[Exercise]
Locate the line that contains "Instruction: Click the". Retype it and every line after it to the end of the records, exactly, but not the pictures.

[Entries provided]
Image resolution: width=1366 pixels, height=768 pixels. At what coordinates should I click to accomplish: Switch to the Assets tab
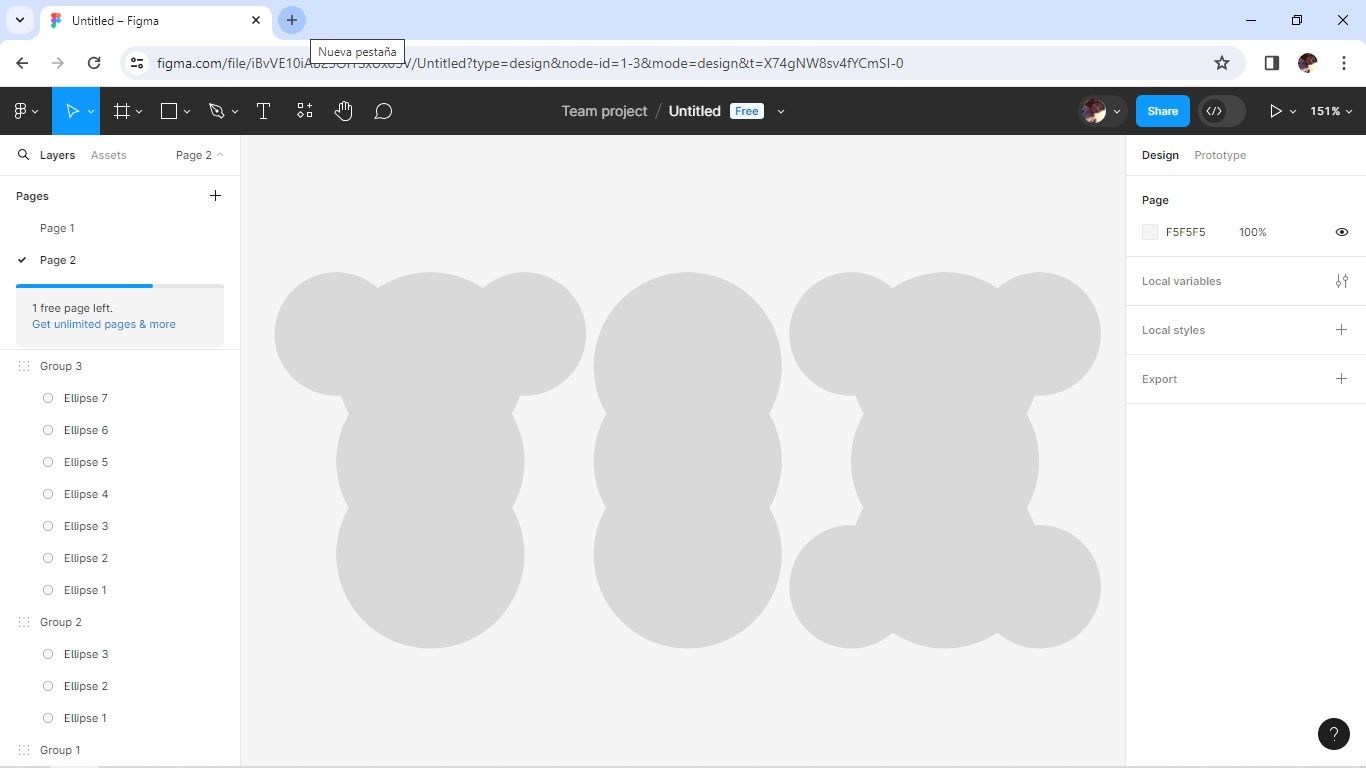click(x=108, y=155)
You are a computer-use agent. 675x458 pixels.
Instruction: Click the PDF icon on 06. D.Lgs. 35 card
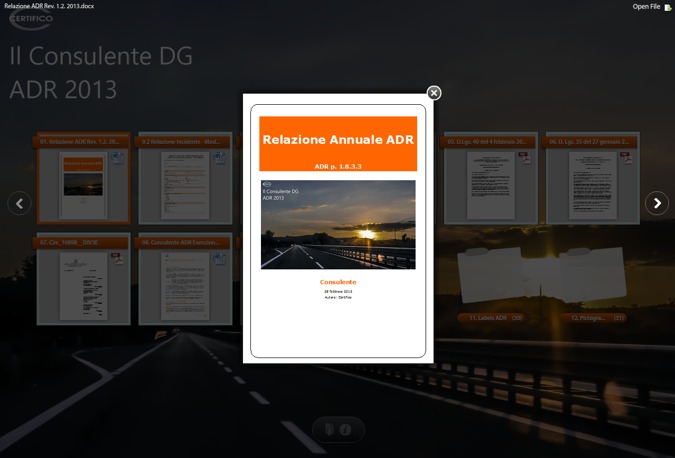coord(624,158)
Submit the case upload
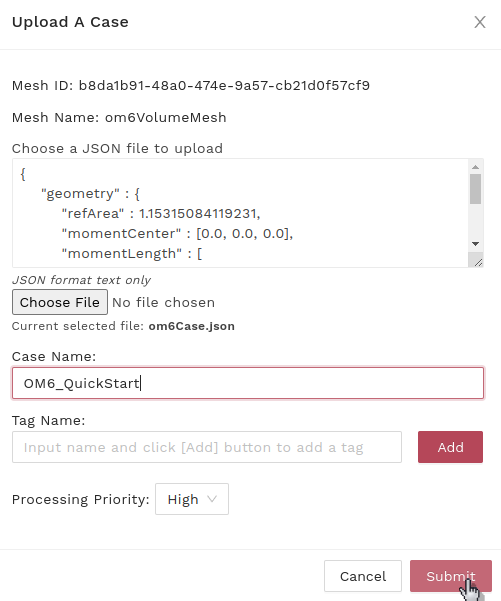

[Task output]
Instruction: Click the PDF icon on 06. D.Lgs. 35 card
coord(624,158)
Submit the case upload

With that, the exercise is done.